What the task asks
Please recast the listing below as a numbered list with one line per entry, dropping blank lines and leaving out the pictures.

Data supplied
begin
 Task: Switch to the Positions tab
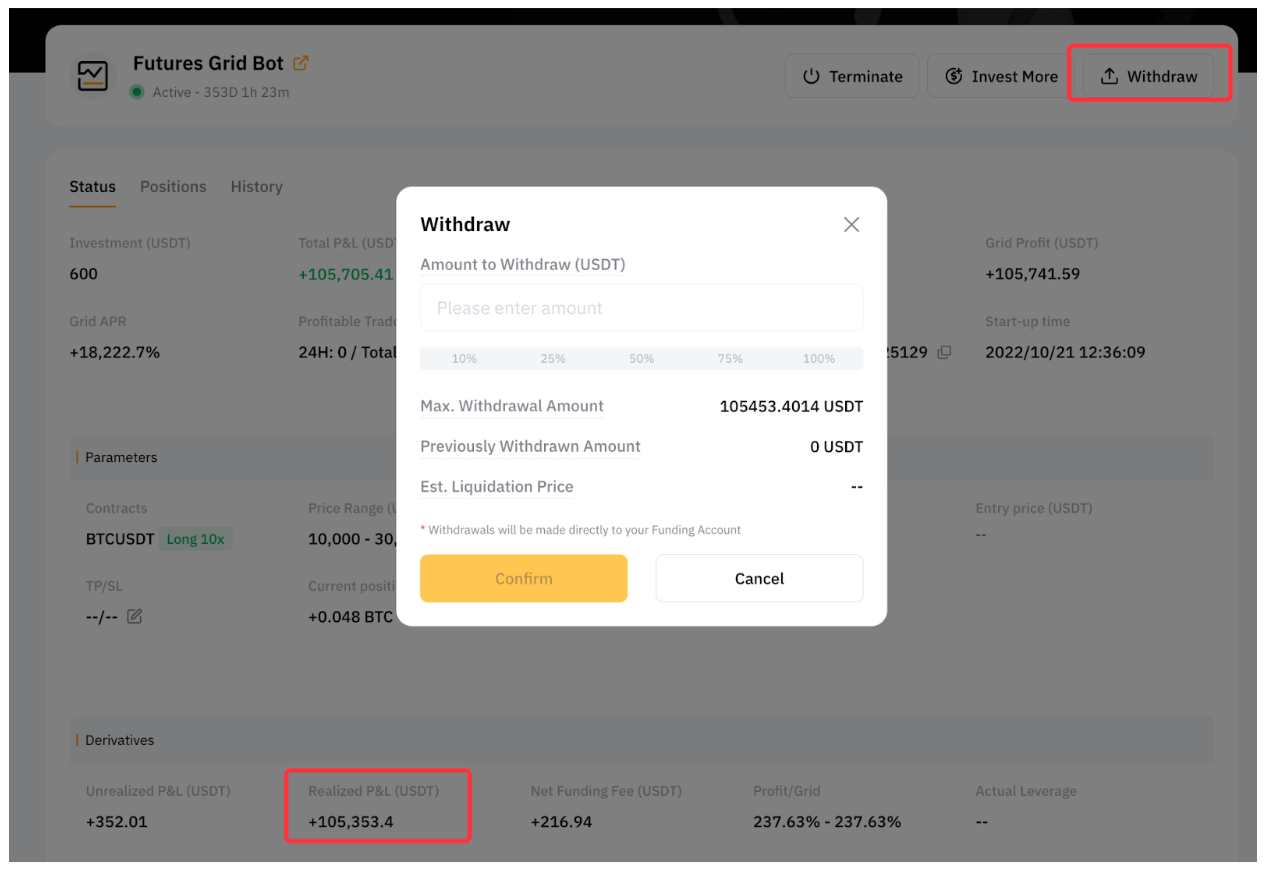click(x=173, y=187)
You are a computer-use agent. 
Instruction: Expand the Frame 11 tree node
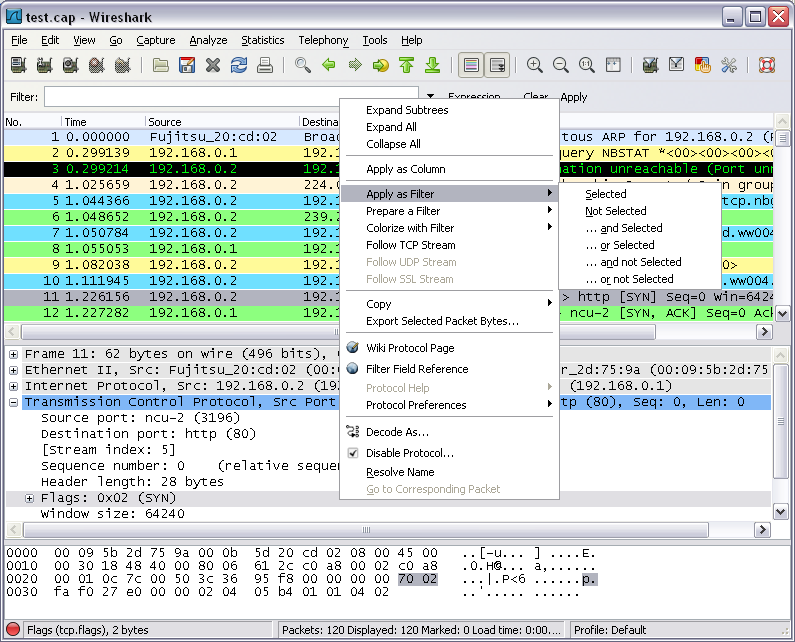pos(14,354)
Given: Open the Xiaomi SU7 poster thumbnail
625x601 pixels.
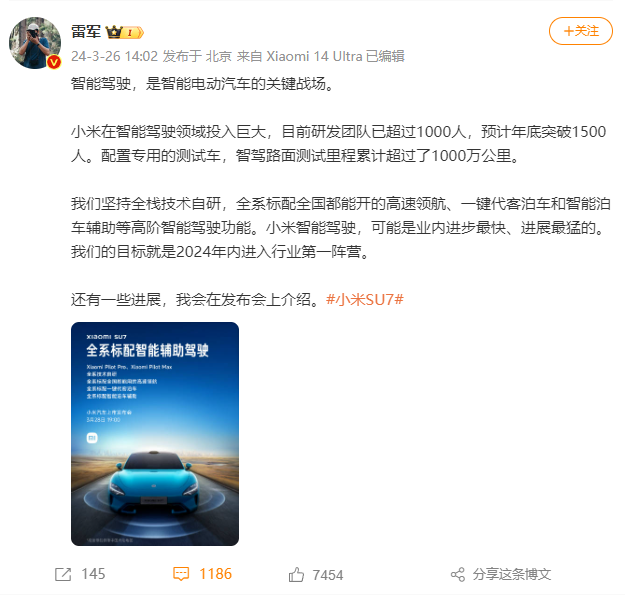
end
Complete output
1.  Task: Switch to the Positions tab
2. click(x=173, y=187)
3. You are a computer-use agent. 
4. Instruction: Expand the Frame 11 tree node
5. pos(14,354)
6. Given: Open the Xiaomi SU7 poster thumbnail
7. 625x601 pixels.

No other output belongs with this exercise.